Прежде чем приступить к написанию романа, я хотел познакомиться с городком, откуда происходили родители моей жены. Гит там родилась, но почти в нем не жила. В тех местах у нее остались родственники, и мы сразу же оказались среди своих. Я, пришедший из далеких краев, поражался, как легко и просто моя жена могла посетить родной дом. Я изумлялся тысячам связей, соединявших ее с землей и людьми. Дед ее был тогда еще жив. Раньше он был кузнецом, учился самостоятельно, читая газеты, альманахи, и теперь не скрывал своих передовых и непримиримых убеждений. Давно отказавшись работать с железом, он со страстью занимался резьбой по дереву. Целыми днями с редкостным умением он вырезал из дерева разные фигурки. На полках его мастерской выстроились в ряд забавные персонажи: пастух, раскуривающий трубку, крестьянин, идущий на рынок, сельский врач, катящий в коляске. Без сомнения, свой дар скульптора Гит унаследовала от него. Она принялась лепить из глины его голову. Старика, по-видимому, забавляло это соперничество. Пока он обтесывал дерево, нанося легкие удары молотком по резцу, я расспрашивал его о жизни в деревне накануне войны 1914 года. Память у него была ясная, язык острый. Степенно и серьезно вспоминал он о былых временах. Молоток постукивал по рукоятке резца, отскакивали кусочки дерева, слова перемежались с длинными паузами. Продолжая сбор материала, я расспрашивал также кюре, соседей и друзей семьи.
Мы с Гит жили на частной квартире. Окна нашей комнаты выходили на маленькую площадь, в центре которой стоял памятник павшим. В комнате – стол для моей работы, рядом – крошечная кухонька. Отсюда мы уезжали на велосипедах в окрестные деревни. Высокий и тяжелый, я неумело крутил педали; Гит, прямая и легкая, мчалась впереди меня. Ведомый ею, я узнавал родину моих героев. Бродя по берегам Везера, спускаясь по дороге к кладбищу, укрываясь в тени рощиц, мы были попеременно то Марией и Амели, то Жеромом, Пьером и Дени. Вместе с ними мы ловили форель, собирали шампиньоны. По вечерам в нашей комнатке мы устраивали пиршество из вкусной добычи, отобранной у леса и реки. Потом мы снова говорили о моем романе. Я вносил в записную книжку краткие записи о том, что видел и слышал, рассказы об охоте и рыбной ловле, некоторые выражения на местном наречии. Позже эта книжка снова попала мне в руки. Я перелистал ее, прочел наугад несколько слов и погрустил о тех временах, когда открывал для себя дикие красоты Корреза и одновременно технические трудности моего проекта. Гит водила меня также в Сен-Коломб в департаменте Ло, где она воспитывалась в пансионе. Пансион размещался в заброшенном монастыре. Только его стены и окружавшие их деревья не изменились. Во дворе смеялись и перекликались незнакомые девочки. Директриса заведения была бывшей пансионеркой и знала Гит в детстве. «Ну как же! – воскликнула она. – Маргерит Сентань? Конечно, помню…» Мы вернулись в Париж, взволнованные паломничеством к истокам моего будущего романа.

*Набор материала*:
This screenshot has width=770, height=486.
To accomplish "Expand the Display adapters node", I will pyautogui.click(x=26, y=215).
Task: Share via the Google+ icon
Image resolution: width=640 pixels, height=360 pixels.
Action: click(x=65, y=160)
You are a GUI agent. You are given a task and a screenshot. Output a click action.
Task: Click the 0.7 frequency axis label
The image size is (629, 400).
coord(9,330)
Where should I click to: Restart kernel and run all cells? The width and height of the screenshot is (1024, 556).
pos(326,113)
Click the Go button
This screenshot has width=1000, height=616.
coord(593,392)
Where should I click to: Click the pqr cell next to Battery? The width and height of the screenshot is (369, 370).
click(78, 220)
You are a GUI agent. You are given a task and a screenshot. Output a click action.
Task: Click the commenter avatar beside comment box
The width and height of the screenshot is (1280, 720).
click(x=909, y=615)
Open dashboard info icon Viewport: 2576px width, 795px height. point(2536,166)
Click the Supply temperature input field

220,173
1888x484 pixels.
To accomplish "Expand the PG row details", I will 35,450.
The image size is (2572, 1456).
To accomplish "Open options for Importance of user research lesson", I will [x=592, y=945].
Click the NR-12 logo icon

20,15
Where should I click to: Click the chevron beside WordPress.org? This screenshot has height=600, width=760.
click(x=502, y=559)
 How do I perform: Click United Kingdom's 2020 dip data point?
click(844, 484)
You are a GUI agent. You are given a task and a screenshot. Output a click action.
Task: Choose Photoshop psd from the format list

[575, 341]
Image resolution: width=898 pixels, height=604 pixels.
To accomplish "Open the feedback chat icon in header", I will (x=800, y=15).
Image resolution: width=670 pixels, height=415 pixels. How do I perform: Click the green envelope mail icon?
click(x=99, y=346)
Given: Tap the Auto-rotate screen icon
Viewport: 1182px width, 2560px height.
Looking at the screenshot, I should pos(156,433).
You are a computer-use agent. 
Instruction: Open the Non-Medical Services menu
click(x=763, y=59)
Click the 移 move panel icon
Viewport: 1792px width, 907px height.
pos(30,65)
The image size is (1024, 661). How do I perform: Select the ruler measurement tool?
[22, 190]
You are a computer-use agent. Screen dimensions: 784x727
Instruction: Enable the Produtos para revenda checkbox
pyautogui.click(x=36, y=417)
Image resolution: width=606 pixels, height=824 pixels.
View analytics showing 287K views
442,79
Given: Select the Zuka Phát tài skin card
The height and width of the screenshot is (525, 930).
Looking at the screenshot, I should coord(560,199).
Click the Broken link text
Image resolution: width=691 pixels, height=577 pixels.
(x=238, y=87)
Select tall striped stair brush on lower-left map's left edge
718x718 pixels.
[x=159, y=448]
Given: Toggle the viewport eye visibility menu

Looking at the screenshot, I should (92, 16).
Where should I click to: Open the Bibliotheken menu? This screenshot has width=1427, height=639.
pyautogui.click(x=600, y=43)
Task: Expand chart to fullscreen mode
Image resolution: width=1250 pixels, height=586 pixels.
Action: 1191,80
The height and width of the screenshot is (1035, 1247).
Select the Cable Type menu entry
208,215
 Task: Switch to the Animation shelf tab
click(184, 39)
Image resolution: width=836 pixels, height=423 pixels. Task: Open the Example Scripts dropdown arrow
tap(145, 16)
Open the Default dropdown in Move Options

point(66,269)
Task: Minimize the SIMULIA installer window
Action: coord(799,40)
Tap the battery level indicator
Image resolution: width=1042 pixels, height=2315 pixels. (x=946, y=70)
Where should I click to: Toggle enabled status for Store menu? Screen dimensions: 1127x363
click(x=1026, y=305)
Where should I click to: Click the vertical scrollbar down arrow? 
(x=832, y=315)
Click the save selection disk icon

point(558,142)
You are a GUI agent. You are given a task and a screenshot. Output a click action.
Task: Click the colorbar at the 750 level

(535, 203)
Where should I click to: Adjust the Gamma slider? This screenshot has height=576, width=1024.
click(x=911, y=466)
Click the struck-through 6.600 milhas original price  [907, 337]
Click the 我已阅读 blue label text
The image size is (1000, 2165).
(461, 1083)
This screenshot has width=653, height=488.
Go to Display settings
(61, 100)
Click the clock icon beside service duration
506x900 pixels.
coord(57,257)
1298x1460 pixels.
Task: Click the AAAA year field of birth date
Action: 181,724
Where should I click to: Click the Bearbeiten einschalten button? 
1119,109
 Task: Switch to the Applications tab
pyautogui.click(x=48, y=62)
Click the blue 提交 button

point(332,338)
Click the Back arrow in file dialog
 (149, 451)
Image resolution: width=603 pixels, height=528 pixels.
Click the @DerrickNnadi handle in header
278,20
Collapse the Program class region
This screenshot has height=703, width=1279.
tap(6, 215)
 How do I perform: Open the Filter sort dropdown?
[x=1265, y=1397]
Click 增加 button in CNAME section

*Задача*:
Объясните в одном–трех предложениях, зачем, согласно отрывку о поездке на родину жены, рассказчик расспрашивал кюре, соседей и друзей семьи. Этот материал самостоятелен и с отрывком не связан.

*Ответ к заданию*:
Он делал это, продолжая сбор материала для романа. Прежде чем приступить к его написанию, он хотел познакомиться с городком, откуда происходили родители его жены.